**Exercise description**
Each entry below is to be duplicated verbatim.

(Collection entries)
[Start of section]
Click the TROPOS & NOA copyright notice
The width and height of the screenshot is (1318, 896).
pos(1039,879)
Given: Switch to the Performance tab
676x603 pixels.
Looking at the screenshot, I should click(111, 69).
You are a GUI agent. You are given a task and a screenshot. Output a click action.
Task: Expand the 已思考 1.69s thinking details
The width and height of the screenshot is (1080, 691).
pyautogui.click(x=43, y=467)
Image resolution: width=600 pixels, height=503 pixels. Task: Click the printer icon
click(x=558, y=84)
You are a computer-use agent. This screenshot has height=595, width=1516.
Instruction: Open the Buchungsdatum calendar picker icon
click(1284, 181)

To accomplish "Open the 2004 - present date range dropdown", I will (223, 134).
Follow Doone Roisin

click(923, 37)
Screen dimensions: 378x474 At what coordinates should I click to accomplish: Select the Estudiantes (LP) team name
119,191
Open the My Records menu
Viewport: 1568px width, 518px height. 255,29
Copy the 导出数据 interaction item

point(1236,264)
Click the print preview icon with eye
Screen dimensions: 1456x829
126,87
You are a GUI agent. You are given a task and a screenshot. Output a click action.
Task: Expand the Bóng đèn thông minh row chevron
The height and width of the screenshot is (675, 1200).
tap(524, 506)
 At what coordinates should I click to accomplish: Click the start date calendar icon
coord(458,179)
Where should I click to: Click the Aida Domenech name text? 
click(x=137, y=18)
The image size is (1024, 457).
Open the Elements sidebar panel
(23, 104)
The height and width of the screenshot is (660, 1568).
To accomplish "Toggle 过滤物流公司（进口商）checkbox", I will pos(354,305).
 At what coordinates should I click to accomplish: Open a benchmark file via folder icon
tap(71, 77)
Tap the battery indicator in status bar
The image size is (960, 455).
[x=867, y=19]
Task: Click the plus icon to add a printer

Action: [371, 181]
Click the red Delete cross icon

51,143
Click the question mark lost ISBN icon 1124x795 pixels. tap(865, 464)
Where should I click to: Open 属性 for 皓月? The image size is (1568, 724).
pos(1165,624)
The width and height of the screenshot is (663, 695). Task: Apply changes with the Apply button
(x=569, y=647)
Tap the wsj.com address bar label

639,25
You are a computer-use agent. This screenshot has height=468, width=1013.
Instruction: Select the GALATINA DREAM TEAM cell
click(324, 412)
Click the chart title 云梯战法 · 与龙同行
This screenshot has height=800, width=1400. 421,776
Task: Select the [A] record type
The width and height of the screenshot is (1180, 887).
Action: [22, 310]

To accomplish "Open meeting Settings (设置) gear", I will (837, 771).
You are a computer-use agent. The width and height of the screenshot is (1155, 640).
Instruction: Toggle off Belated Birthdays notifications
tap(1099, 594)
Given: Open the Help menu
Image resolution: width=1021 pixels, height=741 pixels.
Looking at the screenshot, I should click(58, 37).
[End of section]
**Output for this exercise**
Click the TROPOS & NOA copyright notice
The width and height of the screenshot is (1318, 896).
pos(1039,879)
Given: Switch to the Performance tab
676x603 pixels.
Looking at the screenshot, I should click(111, 69).
You are a GUI agent. You are given a task and a screenshot. Output a click action.
Task: Expand the 已思考 1.69s thinking details
The width and height of the screenshot is (1080, 691).
pyautogui.click(x=43, y=467)
Image resolution: width=600 pixels, height=503 pixels. Task: Click the printer icon
click(x=558, y=84)
You are a computer-use agent. This screenshot has height=595, width=1516.
Instruction: Open the Buchungsdatum calendar picker icon
click(1284, 181)

To accomplish "Open the 2004 - present date range dropdown", I will (223, 134).
Follow Doone Roisin

click(923, 37)
Screen dimensions: 378x474 At what coordinates should I click to accomplish: Select the Estudiantes (LP) team name
119,191
Open the My Records menu
Viewport: 1568px width, 518px height. 255,29
Copy the 导出数据 interaction item

point(1236,264)
Click the print preview icon with eye
Screen dimensions: 1456x829
126,87
You are a GUI agent. You are given a task and a screenshot. Output a click action.
Task: Expand the Bóng đèn thông minh row chevron
The height and width of the screenshot is (675, 1200).
tap(524, 506)
 At what coordinates should I click to accomplish: Click the start date calendar icon
coord(458,179)
Where should I click to: Click the Aida Domenech name text? 
click(x=137, y=18)
The image size is (1024, 457).
Open the Elements sidebar panel
(23, 104)
The height and width of the screenshot is (660, 1568).
To accomplish "Toggle 过滤物流公司（进口商）checkbox", I will pos(354,305).
 At what coordinates should I click to accomplish: Open a benchmark file via folder icon
tap(71, 77)
Tap the battery indicator in status bar
The image size is (960, 455).
[x=867, y=19]
Task: Click the plus icon to add a printer

Action: [371, 181]
Click the red Delete cross icon

51,143
Click the question mark lost ISBN icon 1124x795 pixels. tap(865, 464)
Where should I click to: Open 属性 for 皓月? The image size is (1568, 724).
pos(1165,624)
The width and height of the screenshot is (663, 695). Task: Apply changes with the Apply button
(x=569, y=647)
Tap the wsj.com address bar label

639,25
You are a computer-use agent. This screenshot has height=468, width=1013.
Instruction: Select the GALATINA DREAM TEAM cell
click(324, 412)
Click the chart title 云梯战法 · 与龙同行
This screenshot has height=800, width=1400. 421,776
Task: Select the [A] record type
The width and height of the screenshot is (1180, 887).
Action: [22, 310]

To accomplish "Open meeting Settings (设置) gear", I will (837, 771).
You are a computer-use agent. The width and height of the screenshot is (1155, 640).
Instruction: Toggle off Belated Birthdays notifications
tap(1099, 594)
Given: Open the Help menu
Image resolution: width=1021 pixels, height=741 pixels.
Looking at the screenshot, I should click(58, 37).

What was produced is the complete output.